Re: How to improve PIPE performance

Peter T Jackson · ‎01-02-2004

I have a 700,000 block text files, zipped to 90,000 blocks.
Unzipping takes 11 minutes.
Searching takes 6 minutes.
Using PIPE to send the output of the unzip directly to the zip and avoid using a temporary file takes 50 minutes.

Is there anyway to reduce the overhead of using PIPE?

Craig A Berry · ‎01-02-2004

I assume you mean "directly to the search" rather than "directly to the zip"? In other words, you only care about the search results and not the file itself? In any case I'm not sure why creating a temporary file is considered a bad thing, and clearly it's faster in your case.

I don't know of any way you can influence PIPE performance directly, though you might want to look at

$ help pipe description Improving_Subprocess_Performance

I doubt the recommendations there will make much difference in your case since I suspect the overhead comes from interprocess communication rather than from the initial spawning of a subprocess.

If you have a *lot* of memory, you could try unzipping to a RAM disk and doing the search there.

If the situation merits custom programming, you could start with the unzip sources and write something that searches unzipped output on the fly.

Martin P.J. Zinser · ‎01-02-2004

Hello,

assuming you are at 7.3-2 you might want to look at

http://h71000.www7.hp.com/doc/732FINAL/5763/5763pro_046.html

Altough this discusses the pipe C-RTL function since the DCL pipe is most probably implemented in C setting the logicals might affect it too.

Defining DECC$PIPE_BUFFER_SIZE to 65535 might not be a bad value.

And yes, I know there is at least one person here in the forum who is much more competent to comment on this ;-)

Greetings, Martin

Craig A Berry · ‎01-04-2004

Martin,

Unless this changed recently, DCL's PIPE command uses the undocumented pipe driver and bears no relation to the CRTL's pipe() function. Both do interprocess communication, but I don't know if there's any way to adjust buffer sizes for the pipe driver.

Craig A Berry · ‎01-04-2004

For a comparison of the pipe driver with the CRTL pipe from the guy who wrote the pipe driver (MPA0:), see

http://groups.google.com/groups?hl=en&lr=&ie=UTF-8&oe=UTF-8&selm=3B30F1EA.17FB4BAE%40compaq.com.doom

Peter T Jackson · ‎01-04-2004

Thanks for the answers.

Yes I meant "directly to search".
The files can be much larger than the one I used for my testing. The largest I have seen was over 11 Gbytes unzipped. Temporary files that large are a problem.
The system that generated that large a file had lots of memory but it was in use.
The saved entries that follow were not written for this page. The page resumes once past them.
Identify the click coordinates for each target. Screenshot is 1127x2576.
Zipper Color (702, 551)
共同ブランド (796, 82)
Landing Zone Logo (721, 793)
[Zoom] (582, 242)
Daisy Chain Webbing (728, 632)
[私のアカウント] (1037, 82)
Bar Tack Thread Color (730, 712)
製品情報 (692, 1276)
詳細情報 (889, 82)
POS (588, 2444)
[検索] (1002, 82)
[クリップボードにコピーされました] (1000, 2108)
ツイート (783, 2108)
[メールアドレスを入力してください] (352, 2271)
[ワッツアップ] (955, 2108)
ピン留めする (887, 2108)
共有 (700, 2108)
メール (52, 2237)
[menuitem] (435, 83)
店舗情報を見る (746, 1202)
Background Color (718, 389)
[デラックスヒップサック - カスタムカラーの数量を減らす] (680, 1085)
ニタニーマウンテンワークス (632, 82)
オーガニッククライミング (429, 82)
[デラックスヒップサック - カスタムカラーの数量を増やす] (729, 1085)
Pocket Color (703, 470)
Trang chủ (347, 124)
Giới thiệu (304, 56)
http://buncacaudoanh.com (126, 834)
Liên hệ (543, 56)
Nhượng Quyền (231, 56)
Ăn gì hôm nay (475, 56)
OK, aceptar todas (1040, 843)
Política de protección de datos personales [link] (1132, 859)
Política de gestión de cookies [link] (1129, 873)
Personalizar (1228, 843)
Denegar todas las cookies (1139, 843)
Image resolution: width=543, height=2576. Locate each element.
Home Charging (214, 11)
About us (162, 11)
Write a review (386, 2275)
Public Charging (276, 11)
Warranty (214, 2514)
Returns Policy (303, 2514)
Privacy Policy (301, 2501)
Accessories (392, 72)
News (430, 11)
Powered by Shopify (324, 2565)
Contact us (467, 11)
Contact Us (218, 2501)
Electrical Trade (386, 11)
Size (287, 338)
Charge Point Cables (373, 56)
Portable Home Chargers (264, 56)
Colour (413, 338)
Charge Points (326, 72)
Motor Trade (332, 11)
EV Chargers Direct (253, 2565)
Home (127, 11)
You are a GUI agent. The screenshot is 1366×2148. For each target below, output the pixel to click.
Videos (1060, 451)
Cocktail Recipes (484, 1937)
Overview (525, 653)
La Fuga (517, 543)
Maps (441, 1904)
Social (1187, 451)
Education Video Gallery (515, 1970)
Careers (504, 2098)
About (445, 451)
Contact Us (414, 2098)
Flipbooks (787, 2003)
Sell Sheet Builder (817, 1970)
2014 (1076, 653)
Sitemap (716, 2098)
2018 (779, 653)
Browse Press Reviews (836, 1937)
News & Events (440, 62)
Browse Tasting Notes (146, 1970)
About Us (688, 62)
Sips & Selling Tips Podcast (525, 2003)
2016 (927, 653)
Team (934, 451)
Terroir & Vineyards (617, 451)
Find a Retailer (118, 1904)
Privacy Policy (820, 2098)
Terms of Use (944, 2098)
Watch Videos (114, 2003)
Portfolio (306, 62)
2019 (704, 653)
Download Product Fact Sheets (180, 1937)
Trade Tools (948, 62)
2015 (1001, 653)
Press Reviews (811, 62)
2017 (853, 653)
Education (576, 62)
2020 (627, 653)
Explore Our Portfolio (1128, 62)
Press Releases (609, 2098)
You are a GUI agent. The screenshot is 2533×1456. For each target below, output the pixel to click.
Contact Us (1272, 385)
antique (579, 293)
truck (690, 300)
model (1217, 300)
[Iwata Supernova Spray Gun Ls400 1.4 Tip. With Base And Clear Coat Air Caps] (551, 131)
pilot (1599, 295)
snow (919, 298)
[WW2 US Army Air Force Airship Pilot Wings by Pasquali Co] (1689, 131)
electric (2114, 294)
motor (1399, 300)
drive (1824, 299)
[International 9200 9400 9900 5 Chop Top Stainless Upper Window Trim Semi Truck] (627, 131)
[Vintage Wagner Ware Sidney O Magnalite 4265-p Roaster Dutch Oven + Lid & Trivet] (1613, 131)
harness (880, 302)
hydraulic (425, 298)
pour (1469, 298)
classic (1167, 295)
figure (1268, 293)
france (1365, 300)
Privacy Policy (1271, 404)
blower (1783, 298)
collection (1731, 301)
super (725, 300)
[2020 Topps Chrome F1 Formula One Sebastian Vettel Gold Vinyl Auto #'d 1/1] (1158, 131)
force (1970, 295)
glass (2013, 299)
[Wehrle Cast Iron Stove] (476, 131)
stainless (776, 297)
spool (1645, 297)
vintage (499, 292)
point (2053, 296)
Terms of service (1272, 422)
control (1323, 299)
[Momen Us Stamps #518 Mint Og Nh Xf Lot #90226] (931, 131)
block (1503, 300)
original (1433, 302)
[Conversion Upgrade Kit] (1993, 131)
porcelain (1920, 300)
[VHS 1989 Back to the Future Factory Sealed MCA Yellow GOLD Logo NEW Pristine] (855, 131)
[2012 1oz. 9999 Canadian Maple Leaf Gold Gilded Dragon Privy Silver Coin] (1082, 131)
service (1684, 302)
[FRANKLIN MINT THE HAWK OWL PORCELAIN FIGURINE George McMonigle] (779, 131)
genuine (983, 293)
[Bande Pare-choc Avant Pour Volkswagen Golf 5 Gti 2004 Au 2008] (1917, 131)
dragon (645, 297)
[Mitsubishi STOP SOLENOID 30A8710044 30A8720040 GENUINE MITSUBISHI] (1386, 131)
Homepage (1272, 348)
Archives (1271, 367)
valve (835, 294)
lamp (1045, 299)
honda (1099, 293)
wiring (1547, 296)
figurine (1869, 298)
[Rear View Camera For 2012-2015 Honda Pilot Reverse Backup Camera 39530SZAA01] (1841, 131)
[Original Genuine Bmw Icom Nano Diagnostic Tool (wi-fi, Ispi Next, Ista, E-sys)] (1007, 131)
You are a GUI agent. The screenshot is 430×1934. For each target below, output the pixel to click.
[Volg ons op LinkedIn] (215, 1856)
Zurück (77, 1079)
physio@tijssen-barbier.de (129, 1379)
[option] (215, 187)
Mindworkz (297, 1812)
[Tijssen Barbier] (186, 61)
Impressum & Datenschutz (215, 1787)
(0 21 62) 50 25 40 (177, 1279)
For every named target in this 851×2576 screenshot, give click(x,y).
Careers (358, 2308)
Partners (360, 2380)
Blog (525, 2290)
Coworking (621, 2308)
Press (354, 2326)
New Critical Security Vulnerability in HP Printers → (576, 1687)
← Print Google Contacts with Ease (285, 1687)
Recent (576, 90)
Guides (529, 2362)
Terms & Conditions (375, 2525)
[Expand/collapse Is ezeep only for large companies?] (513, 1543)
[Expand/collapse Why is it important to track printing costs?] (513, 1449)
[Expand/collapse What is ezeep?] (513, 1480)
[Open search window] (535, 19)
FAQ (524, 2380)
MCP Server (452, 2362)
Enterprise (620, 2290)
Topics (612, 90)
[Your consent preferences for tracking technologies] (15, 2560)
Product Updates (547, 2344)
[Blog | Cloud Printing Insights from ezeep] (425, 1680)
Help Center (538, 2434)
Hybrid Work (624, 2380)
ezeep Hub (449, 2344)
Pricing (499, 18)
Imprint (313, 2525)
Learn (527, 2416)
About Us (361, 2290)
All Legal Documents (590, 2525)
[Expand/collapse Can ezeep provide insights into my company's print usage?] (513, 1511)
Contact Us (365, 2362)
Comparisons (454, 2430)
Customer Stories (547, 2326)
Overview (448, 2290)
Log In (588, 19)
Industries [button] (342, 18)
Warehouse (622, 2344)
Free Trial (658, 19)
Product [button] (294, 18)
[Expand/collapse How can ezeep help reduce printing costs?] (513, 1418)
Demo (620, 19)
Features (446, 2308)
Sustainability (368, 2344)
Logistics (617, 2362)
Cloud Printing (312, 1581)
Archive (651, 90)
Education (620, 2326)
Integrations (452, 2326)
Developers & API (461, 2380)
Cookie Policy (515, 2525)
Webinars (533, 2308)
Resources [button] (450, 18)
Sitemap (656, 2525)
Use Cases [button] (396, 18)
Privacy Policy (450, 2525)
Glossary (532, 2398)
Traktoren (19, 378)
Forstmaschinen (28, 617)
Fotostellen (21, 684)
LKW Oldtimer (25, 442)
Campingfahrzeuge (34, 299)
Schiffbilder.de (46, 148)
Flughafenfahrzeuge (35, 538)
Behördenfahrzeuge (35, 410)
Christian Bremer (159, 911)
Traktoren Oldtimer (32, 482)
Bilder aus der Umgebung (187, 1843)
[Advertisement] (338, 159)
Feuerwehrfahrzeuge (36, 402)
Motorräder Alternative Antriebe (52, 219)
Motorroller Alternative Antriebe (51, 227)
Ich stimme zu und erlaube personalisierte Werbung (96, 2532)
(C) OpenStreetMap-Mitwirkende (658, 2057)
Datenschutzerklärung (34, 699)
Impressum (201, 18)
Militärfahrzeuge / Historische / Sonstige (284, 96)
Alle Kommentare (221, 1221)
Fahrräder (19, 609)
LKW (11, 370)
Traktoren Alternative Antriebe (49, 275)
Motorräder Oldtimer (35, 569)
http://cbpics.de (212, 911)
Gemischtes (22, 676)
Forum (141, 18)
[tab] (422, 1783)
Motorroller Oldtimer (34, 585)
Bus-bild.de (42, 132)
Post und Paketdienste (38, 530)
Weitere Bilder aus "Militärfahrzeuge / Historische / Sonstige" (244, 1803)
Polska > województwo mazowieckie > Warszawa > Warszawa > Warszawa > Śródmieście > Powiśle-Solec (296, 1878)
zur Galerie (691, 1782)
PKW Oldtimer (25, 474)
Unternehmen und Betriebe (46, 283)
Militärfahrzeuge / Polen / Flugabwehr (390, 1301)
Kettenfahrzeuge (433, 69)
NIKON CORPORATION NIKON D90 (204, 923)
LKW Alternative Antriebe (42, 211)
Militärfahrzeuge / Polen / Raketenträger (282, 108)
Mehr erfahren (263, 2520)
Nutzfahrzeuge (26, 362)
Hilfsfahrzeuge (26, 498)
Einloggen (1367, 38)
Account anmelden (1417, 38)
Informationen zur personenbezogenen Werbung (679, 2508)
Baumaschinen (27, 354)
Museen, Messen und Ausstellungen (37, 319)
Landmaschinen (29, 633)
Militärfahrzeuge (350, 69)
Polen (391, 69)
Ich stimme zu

The procedure is written in DCL so that it can be easily distributed and so that security conscious customers can check that it is not a risk.
Often it will be run on the text file directly. The option to handle zipped files is there to avoid having to find the disk space to unzip them after receiving the zipped version over the internet, and so to reduce the size of the collection of files I use for testing. PIPE is simpler than trying to automate the handling of a temporary file.

I looked at the suggestions in help and played around with set RMS before asking here.

Pete

Brad McCusker · ‎01-05-2004

As others have said, DCL pipe is not implemented via C RTL pipe().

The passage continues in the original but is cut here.